REQUIRED WORK | In the records below, find every line that contains "block" and list it.

━━━━

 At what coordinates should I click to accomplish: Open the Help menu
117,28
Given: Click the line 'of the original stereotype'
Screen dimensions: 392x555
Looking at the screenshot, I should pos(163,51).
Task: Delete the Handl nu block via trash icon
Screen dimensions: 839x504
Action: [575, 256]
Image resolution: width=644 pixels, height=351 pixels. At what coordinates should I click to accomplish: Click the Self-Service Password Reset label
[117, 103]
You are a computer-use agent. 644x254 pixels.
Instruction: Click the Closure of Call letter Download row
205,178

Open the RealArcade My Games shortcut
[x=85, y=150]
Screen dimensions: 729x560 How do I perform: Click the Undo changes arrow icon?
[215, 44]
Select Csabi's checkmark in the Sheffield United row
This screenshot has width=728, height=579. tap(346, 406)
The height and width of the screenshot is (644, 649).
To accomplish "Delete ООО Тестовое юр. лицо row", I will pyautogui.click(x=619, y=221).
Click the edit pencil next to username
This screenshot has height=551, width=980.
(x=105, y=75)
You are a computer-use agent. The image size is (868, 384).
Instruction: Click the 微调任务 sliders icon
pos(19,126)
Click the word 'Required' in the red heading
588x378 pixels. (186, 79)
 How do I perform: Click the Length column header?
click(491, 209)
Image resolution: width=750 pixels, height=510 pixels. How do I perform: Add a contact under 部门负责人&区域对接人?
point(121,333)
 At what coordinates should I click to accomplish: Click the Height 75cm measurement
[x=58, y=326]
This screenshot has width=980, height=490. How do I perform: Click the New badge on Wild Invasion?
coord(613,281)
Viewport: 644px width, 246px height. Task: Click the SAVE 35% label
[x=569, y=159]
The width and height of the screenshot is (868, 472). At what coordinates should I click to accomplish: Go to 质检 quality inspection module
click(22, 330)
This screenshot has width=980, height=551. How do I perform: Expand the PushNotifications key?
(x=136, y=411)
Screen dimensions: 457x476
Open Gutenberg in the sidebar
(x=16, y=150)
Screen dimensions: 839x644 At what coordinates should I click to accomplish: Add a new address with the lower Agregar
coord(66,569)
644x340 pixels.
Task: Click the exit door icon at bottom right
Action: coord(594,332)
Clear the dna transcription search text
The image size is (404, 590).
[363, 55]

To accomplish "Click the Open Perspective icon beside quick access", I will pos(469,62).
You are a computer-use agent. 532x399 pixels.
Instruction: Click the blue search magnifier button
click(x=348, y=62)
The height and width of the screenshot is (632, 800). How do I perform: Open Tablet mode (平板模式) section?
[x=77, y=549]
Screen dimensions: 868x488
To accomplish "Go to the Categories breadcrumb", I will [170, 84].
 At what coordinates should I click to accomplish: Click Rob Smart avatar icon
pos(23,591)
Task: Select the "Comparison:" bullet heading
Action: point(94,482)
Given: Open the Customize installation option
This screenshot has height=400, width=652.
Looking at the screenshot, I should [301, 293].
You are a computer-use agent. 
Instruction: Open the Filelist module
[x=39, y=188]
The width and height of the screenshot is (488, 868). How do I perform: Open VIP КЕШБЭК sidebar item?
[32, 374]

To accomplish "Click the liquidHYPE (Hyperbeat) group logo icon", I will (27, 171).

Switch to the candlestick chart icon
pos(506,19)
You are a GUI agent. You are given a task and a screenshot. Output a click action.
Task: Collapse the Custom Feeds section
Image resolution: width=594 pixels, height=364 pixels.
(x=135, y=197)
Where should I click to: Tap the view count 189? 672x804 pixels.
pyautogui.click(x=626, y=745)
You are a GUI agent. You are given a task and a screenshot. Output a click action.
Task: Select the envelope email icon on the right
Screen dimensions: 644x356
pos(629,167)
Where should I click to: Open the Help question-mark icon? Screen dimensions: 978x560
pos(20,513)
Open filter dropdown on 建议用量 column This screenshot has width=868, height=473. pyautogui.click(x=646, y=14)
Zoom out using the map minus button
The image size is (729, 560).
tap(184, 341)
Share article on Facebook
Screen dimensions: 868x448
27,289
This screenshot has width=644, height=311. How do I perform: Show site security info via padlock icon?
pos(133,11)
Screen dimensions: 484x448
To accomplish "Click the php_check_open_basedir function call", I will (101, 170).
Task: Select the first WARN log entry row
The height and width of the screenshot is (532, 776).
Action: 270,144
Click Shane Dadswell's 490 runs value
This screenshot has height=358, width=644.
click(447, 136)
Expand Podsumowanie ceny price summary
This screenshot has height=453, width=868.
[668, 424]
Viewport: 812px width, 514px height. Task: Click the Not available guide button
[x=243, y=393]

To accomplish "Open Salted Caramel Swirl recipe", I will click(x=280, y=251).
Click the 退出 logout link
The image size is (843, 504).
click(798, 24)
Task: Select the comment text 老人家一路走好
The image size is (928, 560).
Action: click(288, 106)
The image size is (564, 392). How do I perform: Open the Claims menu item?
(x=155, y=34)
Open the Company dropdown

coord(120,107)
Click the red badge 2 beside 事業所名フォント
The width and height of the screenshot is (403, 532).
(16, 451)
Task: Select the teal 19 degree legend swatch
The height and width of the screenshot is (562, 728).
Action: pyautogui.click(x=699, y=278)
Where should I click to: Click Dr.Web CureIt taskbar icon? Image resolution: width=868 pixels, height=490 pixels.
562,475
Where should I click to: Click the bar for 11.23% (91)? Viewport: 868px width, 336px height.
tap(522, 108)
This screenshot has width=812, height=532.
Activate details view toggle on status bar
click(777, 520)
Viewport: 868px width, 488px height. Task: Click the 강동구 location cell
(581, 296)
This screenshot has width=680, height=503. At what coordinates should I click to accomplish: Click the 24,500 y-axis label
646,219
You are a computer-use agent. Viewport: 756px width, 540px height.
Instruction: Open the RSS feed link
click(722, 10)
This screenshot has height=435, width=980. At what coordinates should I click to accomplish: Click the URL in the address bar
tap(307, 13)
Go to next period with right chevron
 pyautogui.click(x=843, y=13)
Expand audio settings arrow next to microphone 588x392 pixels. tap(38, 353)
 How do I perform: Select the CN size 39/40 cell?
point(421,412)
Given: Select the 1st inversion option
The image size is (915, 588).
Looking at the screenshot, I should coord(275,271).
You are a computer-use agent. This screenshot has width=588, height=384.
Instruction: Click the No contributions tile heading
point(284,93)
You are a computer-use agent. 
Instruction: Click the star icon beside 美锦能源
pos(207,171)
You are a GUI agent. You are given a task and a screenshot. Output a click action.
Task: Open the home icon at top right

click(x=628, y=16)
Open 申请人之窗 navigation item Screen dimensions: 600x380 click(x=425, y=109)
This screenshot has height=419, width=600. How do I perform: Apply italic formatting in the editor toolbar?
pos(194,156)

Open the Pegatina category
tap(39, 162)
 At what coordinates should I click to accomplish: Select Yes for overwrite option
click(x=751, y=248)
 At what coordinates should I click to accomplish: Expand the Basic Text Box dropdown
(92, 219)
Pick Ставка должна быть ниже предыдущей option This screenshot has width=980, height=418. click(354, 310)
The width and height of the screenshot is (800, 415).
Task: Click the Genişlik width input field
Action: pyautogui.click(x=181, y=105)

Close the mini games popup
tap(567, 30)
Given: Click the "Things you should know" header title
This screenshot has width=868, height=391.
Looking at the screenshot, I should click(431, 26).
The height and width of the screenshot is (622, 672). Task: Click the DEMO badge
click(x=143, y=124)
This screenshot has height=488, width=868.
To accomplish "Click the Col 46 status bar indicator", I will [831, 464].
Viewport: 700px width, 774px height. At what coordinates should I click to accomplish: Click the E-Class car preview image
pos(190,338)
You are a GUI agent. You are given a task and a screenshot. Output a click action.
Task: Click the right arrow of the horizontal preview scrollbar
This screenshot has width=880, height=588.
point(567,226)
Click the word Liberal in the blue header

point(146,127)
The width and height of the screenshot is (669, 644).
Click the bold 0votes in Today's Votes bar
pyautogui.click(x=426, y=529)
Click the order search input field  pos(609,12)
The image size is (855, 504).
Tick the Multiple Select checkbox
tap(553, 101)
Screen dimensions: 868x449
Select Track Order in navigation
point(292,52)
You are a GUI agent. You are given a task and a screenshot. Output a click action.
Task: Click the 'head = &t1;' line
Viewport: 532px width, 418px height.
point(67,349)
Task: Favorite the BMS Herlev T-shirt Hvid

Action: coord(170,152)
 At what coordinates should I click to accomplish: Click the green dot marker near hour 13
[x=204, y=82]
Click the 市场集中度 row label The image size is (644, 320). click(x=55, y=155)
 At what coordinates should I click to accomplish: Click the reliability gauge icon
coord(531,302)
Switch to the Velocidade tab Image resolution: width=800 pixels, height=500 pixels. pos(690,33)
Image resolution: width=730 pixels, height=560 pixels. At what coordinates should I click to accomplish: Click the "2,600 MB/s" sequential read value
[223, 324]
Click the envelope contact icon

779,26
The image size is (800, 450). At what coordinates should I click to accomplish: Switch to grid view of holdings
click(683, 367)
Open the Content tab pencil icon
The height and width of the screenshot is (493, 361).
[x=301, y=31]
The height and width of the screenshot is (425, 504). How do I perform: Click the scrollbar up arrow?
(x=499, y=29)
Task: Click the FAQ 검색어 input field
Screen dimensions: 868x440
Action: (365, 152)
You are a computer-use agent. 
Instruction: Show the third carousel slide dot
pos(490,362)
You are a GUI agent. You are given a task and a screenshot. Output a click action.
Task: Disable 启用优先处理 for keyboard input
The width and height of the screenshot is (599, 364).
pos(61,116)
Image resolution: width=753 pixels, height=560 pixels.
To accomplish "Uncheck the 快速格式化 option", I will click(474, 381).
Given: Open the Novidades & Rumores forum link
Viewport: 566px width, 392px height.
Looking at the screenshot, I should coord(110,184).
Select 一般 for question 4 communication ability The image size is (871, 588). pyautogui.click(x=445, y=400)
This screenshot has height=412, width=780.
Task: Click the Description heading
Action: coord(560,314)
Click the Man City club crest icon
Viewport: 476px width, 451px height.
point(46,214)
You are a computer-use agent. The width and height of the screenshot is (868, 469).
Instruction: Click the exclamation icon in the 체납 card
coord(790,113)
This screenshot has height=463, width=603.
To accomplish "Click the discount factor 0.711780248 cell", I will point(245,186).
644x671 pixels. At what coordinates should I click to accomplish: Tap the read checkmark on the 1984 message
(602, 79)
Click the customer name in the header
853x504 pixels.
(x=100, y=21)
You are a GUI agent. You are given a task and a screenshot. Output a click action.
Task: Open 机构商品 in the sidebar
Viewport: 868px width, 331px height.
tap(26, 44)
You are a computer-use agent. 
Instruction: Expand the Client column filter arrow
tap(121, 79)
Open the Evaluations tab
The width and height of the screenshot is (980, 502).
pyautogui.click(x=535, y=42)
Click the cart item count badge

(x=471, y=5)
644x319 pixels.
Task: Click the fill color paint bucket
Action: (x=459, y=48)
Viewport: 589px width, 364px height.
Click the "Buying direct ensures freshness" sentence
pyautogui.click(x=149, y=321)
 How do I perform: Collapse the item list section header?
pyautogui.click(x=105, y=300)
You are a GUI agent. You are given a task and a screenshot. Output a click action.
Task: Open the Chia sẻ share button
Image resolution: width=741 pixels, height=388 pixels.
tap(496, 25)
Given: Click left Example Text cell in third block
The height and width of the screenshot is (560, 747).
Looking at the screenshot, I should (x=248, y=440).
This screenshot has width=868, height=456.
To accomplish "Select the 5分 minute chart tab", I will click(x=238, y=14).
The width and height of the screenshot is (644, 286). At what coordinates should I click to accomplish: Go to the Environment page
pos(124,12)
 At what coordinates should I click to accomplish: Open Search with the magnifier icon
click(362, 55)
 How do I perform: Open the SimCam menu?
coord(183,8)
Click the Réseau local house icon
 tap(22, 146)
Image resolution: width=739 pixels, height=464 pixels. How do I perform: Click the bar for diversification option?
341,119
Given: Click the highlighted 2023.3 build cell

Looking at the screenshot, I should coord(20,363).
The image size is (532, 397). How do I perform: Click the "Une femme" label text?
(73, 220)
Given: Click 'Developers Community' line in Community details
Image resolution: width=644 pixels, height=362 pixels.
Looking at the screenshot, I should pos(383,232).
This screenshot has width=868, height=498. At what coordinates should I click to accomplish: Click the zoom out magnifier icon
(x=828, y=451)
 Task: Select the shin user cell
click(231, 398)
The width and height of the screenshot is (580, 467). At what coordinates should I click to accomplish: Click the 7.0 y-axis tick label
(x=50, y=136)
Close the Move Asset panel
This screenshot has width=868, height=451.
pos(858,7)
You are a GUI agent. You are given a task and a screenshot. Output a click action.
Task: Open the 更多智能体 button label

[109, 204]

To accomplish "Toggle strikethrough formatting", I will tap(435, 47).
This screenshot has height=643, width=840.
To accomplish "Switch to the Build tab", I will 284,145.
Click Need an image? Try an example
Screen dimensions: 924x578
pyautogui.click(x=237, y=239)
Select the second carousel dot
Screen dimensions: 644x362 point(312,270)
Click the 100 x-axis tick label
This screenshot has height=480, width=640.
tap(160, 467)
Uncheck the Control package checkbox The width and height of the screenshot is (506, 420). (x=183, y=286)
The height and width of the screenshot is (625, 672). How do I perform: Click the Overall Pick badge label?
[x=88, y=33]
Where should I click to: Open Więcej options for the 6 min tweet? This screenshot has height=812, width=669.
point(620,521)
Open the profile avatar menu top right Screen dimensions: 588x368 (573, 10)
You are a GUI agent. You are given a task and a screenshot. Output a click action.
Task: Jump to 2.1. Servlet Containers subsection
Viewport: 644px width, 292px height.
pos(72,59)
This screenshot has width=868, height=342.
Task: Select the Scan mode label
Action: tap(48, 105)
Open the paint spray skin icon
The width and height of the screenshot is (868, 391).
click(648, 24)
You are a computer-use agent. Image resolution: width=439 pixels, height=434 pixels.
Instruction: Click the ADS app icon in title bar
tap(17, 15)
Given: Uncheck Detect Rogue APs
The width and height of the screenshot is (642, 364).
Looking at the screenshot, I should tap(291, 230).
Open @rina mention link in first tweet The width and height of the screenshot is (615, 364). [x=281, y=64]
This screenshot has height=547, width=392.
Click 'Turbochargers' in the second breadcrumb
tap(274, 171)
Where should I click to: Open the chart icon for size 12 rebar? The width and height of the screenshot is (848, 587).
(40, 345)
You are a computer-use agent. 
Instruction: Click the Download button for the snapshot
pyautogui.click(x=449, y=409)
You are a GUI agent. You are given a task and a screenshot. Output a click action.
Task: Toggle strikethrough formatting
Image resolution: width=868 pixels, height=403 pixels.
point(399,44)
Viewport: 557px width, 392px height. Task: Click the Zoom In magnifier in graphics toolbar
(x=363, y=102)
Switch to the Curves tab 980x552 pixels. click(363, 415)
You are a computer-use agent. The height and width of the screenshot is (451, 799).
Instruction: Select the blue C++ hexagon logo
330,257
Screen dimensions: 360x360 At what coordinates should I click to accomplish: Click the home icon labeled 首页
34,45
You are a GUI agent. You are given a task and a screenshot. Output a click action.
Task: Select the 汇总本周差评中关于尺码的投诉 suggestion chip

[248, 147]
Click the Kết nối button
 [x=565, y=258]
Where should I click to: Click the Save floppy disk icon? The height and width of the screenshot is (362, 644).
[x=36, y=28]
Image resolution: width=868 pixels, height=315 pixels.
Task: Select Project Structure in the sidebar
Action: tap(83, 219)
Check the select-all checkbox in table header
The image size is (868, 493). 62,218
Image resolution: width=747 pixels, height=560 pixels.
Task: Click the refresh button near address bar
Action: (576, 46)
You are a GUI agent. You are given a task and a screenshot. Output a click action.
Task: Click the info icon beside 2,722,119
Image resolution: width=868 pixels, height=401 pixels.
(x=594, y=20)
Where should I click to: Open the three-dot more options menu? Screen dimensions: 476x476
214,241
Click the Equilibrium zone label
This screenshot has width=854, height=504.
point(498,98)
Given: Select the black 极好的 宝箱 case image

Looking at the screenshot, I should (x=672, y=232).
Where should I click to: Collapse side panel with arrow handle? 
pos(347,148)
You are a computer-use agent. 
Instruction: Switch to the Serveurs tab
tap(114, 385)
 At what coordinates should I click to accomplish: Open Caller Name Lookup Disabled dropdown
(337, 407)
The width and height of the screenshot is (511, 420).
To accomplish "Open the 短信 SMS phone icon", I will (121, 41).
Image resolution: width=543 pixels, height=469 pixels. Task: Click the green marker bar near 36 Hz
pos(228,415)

━━━━

FINISHED EXERCISE |
Task: Delete the Handl nu block via trash icon
Given: Click left Example Text cell in third block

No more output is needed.